MULHERES CIENTISTAS

Sede da NASA é rebatizada em homenagem à primeira engenheira negra da agência

A NASA anunciou que sua sede em Washington será rebatizada em homenagem à Mary Winston Jackson (1921–2005), primeira engenheira negra a atuar na agência. Na década de 1950, ela superou as barreiras da segregação racial e preconceito de gênero para se tornar uma profissional respeitada na sua área. Durante quase duas décadas, ela foi autora de diversos estudos envolvendo engenharia aeroespacial.

“Mary W. Jackson fez parte de um grupo de mulheres muito importantes que ajudaram a NASA a colocar astronautas dos EUA no espaço. Mary nunca aceitou o status quo, ajudando a romper barreiras e abrir oportunidades para afro-americanos e mulheres no campo da engenharia e tecnologia ”, disse Jim Bridenstine, administrador da agência espacial.
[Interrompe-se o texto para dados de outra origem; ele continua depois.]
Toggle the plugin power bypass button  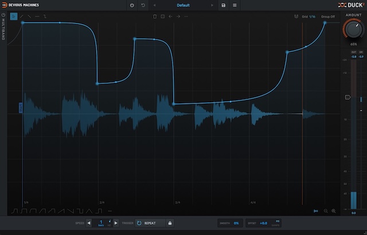(x=132, y=5)
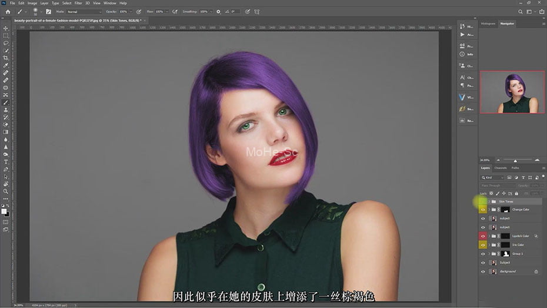Open the Filter menu
Image resolution: width=547 pixels, height=308 pixels.
(x=78, y=3)
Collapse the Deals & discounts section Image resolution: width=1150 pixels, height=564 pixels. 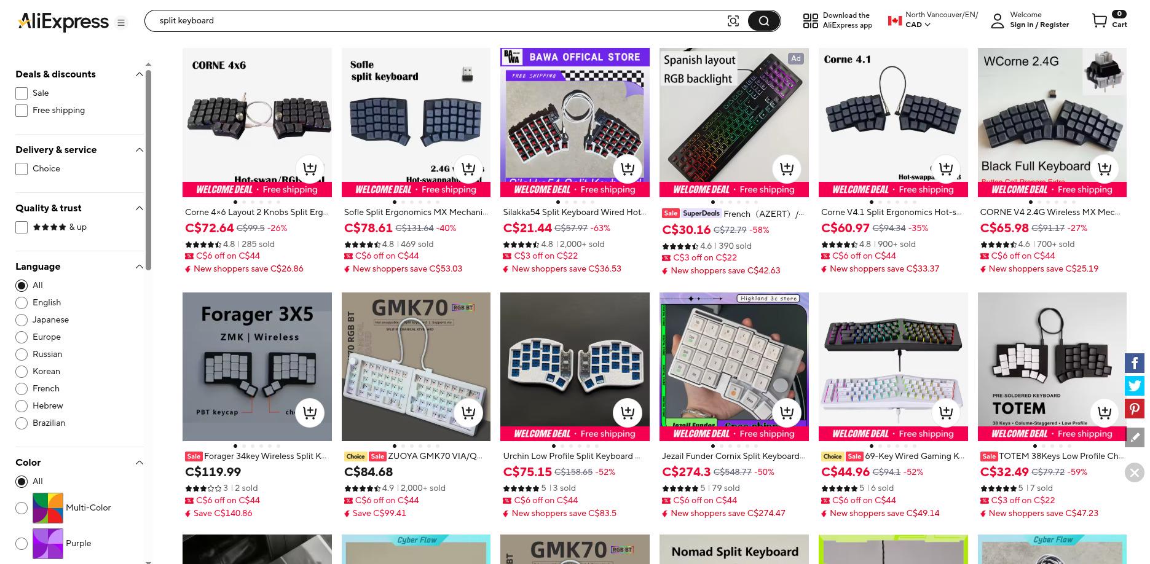pos(139,74)
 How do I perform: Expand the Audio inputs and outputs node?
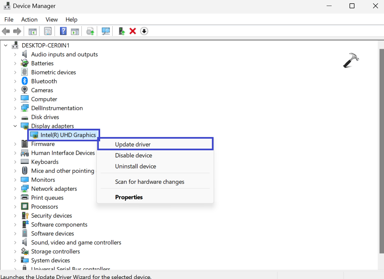pos(15,54)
Em 1951, Jackson foi recrutada pelo Comitê Consultivo Nacional de Aeronáutica, órgão que antecedeu a NASA. Trabalhando como matemática na Unidade de Computação da Área Oeste, um departamento segregado, ela ficou conhecida como um dos "computadores humanos" da agência. Devido ao seu desempenho excepcional, seu supervisor sugeriu que ela participasse de um programa de treinamento para que pudesse ser promovida ao posto de engenheira. Como as aulas eram ministradas em uma instituição de ensino que também era segregada, Jackson precisou de permissão especial para se juntar aos colegas brancos na sala de aula. 

Jackson completou o curso, foi promovida e, em 1958, tornou-se a primeira engenheira negra da NASA. Em 1979, ela ingressou no Programa Federal das Mulheres de Langley, onde trabalhou na contratação e promoção de jovens matemáticas, engenheiras e cientistas. Mary se aposentou de Langley em 1985 e morreu 20 anos depois.

O trabalho realizado na Unidade de Computação da Área Oeste ficou mais conhecido após a publicação do livro "Estrelas Além do Tempo", de Margot Lee Shetterly. A obra contava  a história das “figuras escondidas”, cientistas negras que ajudaram os EUA a vencerem a corrida espacial. Em 2016, o livro foi adaptado para o cinema. No filme, Jackson foi interpretada pela atriz e cantora Janelle Monáe.